## Text for analysis
there’s a brief window where chiptune felt vital and interesting to me and then a sharp drop off right around the time it became a thing outside of like 5 people in NYC and some others in Japan
i get that! i don’t really want to make people feel bad either with the podcast, which is why i’m trying to kind of start off from a self-interrogation thing and branch out from there. i hope it’s enough to show people that i’m approaching this in good faith and not trying to put a hit piece out on chiptune or anything because not only is that something i don’t want to do but it’s also much less interesting than an exploration of the myriad of reasons anyone falls out of love with a particular scene or genre
when i rewatched reformat the planet it was this really confusing thing of being very obviously dated and of its time but also the period of my life where i was most excited about chiptune and how much energy and time i had to devote to it. it was a huge, huge part of my life for a long time and i can’t look back on it entirely positively because obviously i don’t really “participate” in the scene anymore but i also can’t deny that it put me in a direction for my life that i’m just in now. so it’s complex!

## Data to examine

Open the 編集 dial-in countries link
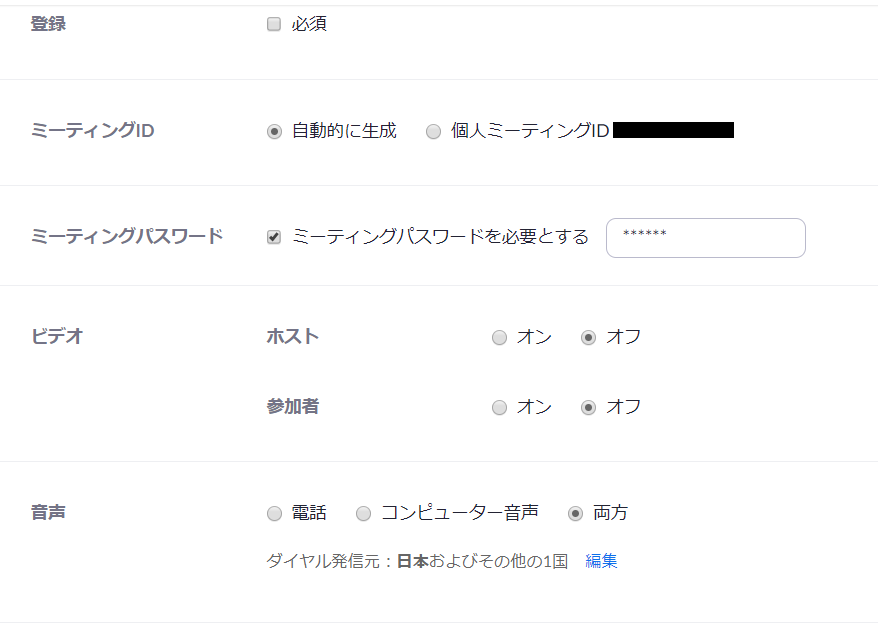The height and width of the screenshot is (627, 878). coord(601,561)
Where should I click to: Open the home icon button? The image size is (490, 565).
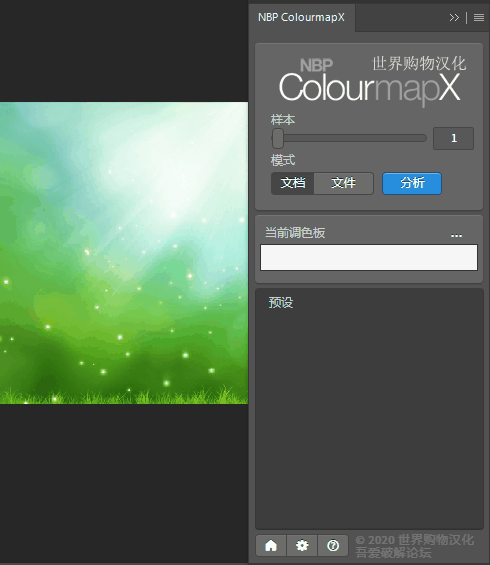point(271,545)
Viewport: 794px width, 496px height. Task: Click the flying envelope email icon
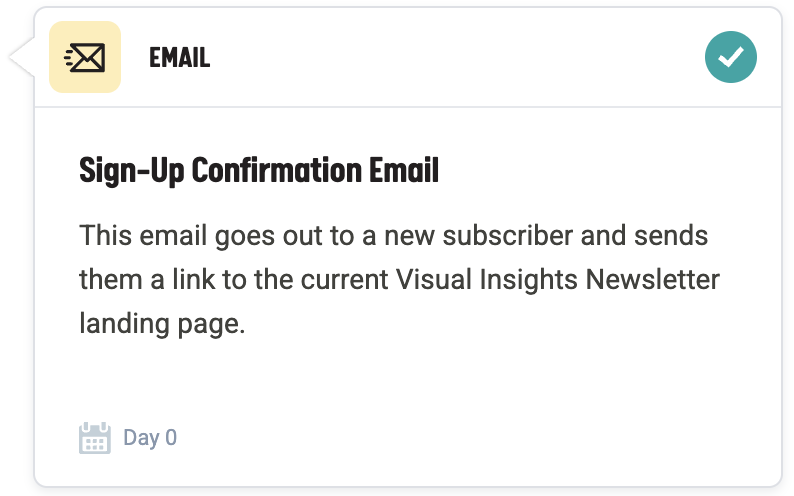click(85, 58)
==
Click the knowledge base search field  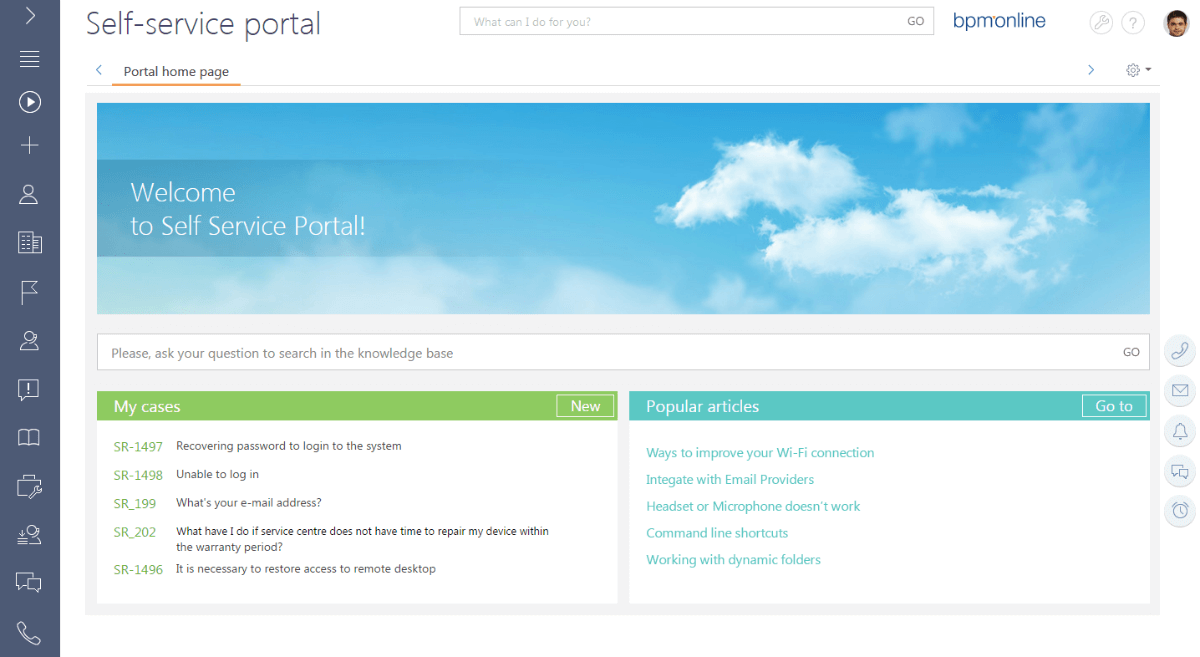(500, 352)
--
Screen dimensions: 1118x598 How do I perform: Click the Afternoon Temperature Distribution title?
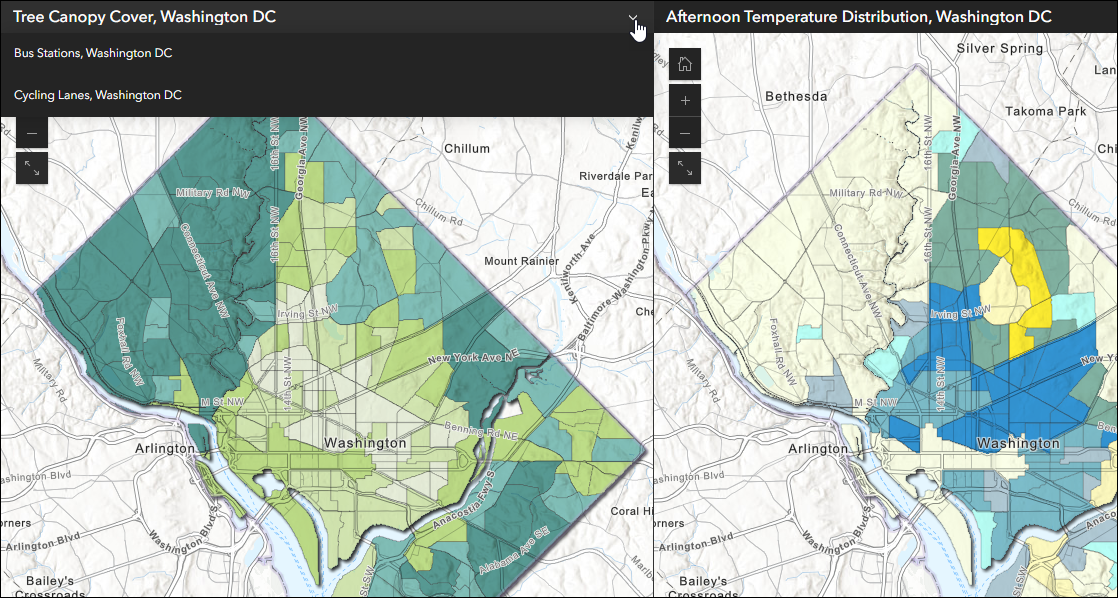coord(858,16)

## Complete the following
(A) Say whether each statement agrees with the text on chiptune, answering yes or no and quoting the deciding words. (i) The text says chiptune stayed vital after it spread beyond a few people in NYC and Japan. (ii) The text says the podcast starts from self-interrogation. (iii) The text calls Reformat the Planet dated on rewatching.
(B) Pick up the text on chiptune after its last sentence and carry it on.

## Answers in order
(A)
(i) No: "a sharp drop off right around the time it became a thing outside of like 5 people in NYC and some others in Japan"
(ii) Yes: "which is why i’m trying to kind of start off from a self-interrogation thing and branch out from there"
(iii) Yes: "being very obviously dated and of its time"

(B)
but fwiw i would love to at least chat with you off the record about what your experiences were like co-running that space because one of the things that’s coming up the most in a lot of the interviews i’m conducting is how much Literally Having Access To A Venue affects the way that the music scene is shaped in any particular area so your perspective there is really valuable imo
even if your podcast has no other lasting legacy (which i certainly hope it does), hearing people go on the record about Malcolm McLaren’s whole phase of trying to be a chiptune promoter/hustler is totally fascinating to me. and it makes a strange kind of sense because of how much of a mold of a guy In Search Of The Next Big Thing he was, but hearing that guy be interested in chiptune is so funny to me as someone who always has seen it mostly as this internet nerd subculture. we simply do not really make guys like that anymore, so it feels like a collision of old and new worlds even though i know it’s only 25-20 years apart from his involvement with punk/new wave.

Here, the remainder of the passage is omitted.